The von Willebrand factor (VWF) is a large multimeric glycoprotein that is essential for platelet adhesion and thrombus formation.4 The vWF subunits are synthesized in endothelial cells and subsequently assemble into large multimers that are secreted during vascular injury.5-7 A disintegrin and metalloprotease with a thrombospondin type 1 motif, member 13 (ADAMTS13) is a metalloprotease produced primarily by hepatic stellate cells.8,9 Unusually large vWF multimers induce vWF-mediated platelet aggregation, which results in the development of thrombotic thrombocytopenic purpura. The ADAMTS13 cleaves unusually large vWF multimers into smaller, less active forms and prevents the formation of thrombi.10 Therefore, maintaining a balance between the levels of vWF and ADAMTS13 appears to be crucial in preserving microcirculation and macrocirculation, especially under stressful conditions.11

Recently, increases in the vWF to ADAMTS13 ratio have been shown to be useful in predicting acute myocardial infarctions,12 cerebral infarctions,13 and thrombotic microangiopathies.14,15 It has been hypothesized that increased vWF to ADAMTS13 ratios may lead to enhanced thrombogenesis. Increased production of vWF has been observed under conditions of endothelial damage,5 and decreased ADAMTS13 activity has been shown in thrombotic thrombocytopenic purpura,16 connective tissue diseases,17 liver diseases,18 and metastasizing tumors.19 However, little information is available regarding the alterations in vWF and ADAMTS13 after a major hepatectomy.20

In our study, we prospectively collected blood samples and measured the levels of vWF, ADAMTS13, and other procoagulant/fibrinolytic factors in patients who underwent a major hepatectomy. Samples were also collected from patients who underwent a pancreatoduodenectomy (PD) as a control group, in which operation time and amount of intraoperative blood loss were comparable to those from patients who underwent a major hepatectomy. The associations between postoperative thrombotic complications and the levels of vWF, ADAMTS13, and other procoagulant/fibrinolytic factors were also analyzed.

Methods
Patients

In Nagoya University Hospital in Japan between June 2010 and March 2011, a total of 50 patients who underwent a major hepatectomy and a total of 23 patients who underwent a PD were enrolled in our study. Major hepatectomies included right hepatectomies, left hepatectomies, right trisectionectomies, and left trisectionectomies. Patients with partial resections of the liver, in which an accurate estimation of remnant liver volume was difficult, were excluded. Patients who received scheduled anticoagulant therapy during the perioperative period were also excluded. Written informed consent, which was approved by the human research review committee of the Nagoya University Hospital, was obtained from each patient prior to enrollment in our study (registered University hospital Medical Information Network, http://www.umin.ac.jp/ [umin.ac.jp/ctr Identifier: UMIN000006642]).

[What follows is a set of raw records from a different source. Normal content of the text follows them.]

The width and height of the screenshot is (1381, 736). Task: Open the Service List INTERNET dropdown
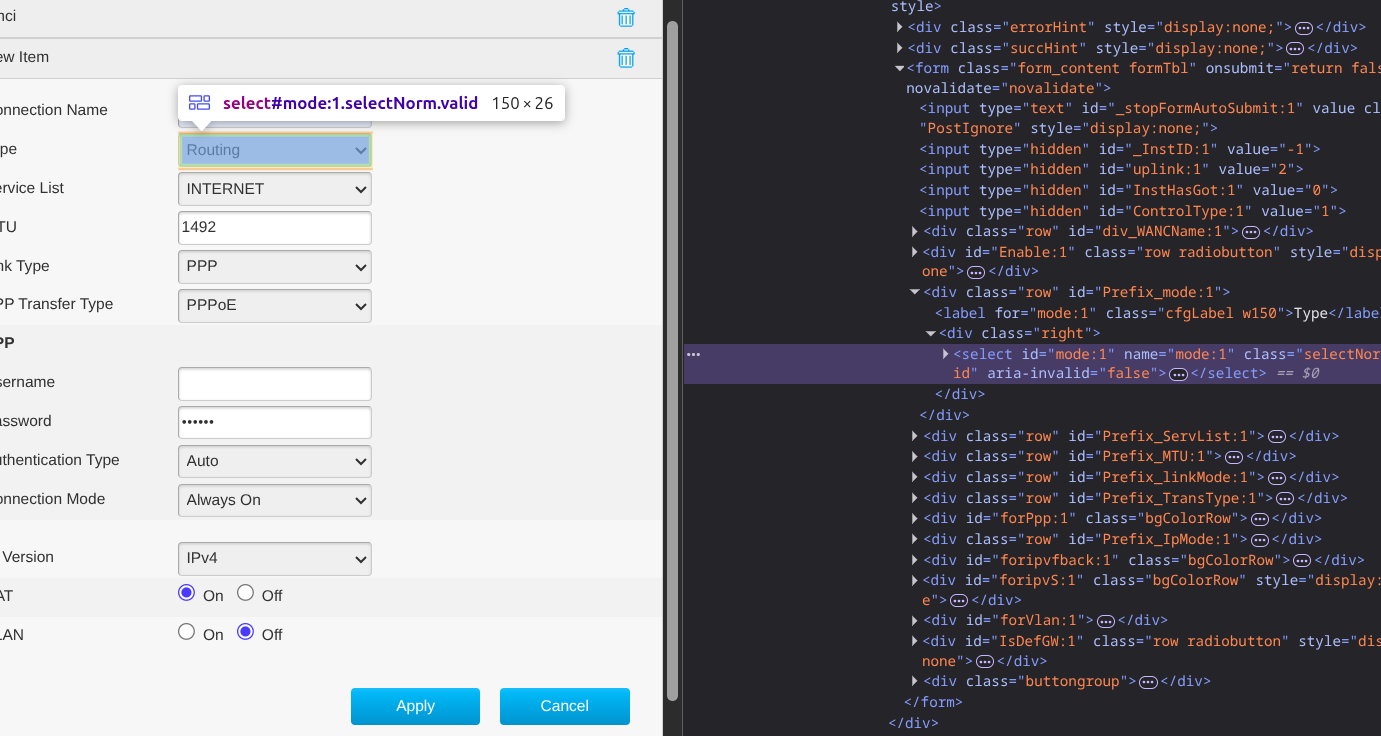274,189
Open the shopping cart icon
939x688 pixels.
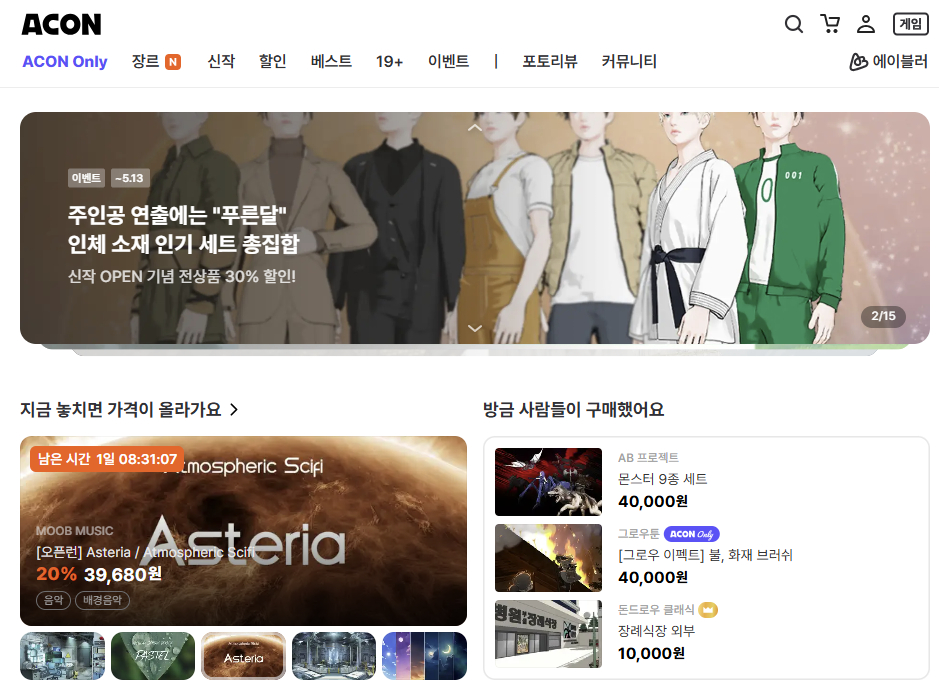pyautogui.click(x=830, y=24)
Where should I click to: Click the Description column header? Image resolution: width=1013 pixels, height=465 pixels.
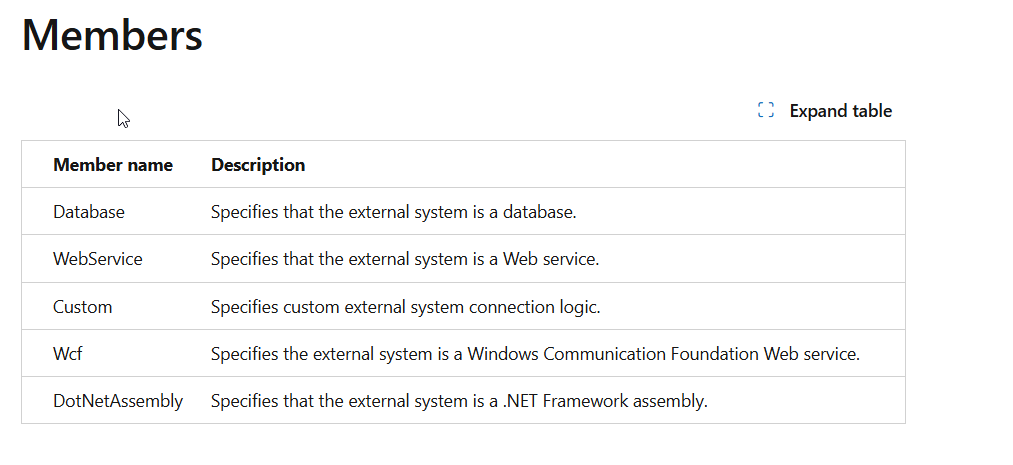pos(258,165)
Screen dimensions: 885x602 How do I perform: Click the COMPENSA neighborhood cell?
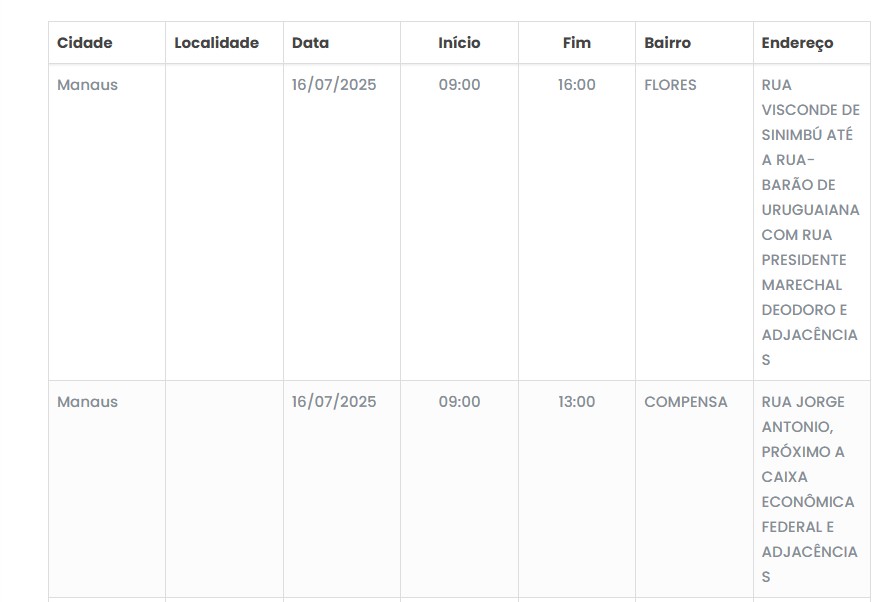click(686, 402)
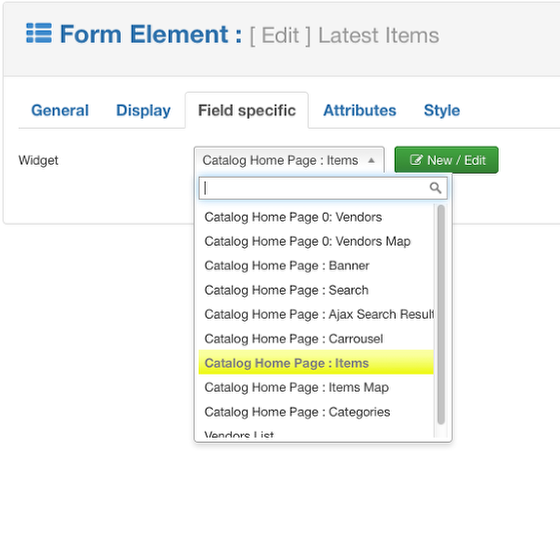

The clinical characteristics of the patients who underwent a major hepatectomy or a PD are described in Table 1. There were no significant differences in the sex distribution, age, or the incidence of preoperative comorbid illnesses or cholangitis between patients who underwent a major hepatectomy and patients who underwent a PD.

Perioperative management

Patients with obstructive jaundice underwent endoscopic nasobiliary drainage, percutaneous transhepatic biliary drainage, endoscopic biliary stenting, and/or metallic stenting (Table 1). All bile drained externally from the biliary drainage catheter was replaced orally or via a nasoduodenal tube to maintain intestinal integrity21 and to help vitamin K insorption to prevent coagulopathy. Because of these treatments, the preoperative levels of procoagulant/fibrinolytic factors were normal in all patients. In general, operations were performed after the total serum bilirubin levels had been normalized in patients who underwent a major hepatectomy and patients who underwent a PD.

Portal vein embolization was indicated when a patient's future liver remnant volume was estimated to be less than 40%. In these cases, the portal vein embolization was performed 2 to 3 weeks prior to the scheduled liver resection (Table 2). A portal vein embolization was performed for patients who were scheduled to undergo a right hepatectomy, a right trisectionectomy, or a left trisectionectomy, but it was not performed for any patients scheduled to undergo a left hepatectomy. All portal vein embolizations were performed using the percutaneous transhepatic ipsilateral approach.22,23 For patients who were scheduled to undergo a major hepatectomy or a PD, autologous blood samples (400-800 mL) were collected 1 to 3 weeks prior to surgery, unless their hemoglobin levels were less than 11 g/dL (to convert to grams per liter, multiply by 10.0).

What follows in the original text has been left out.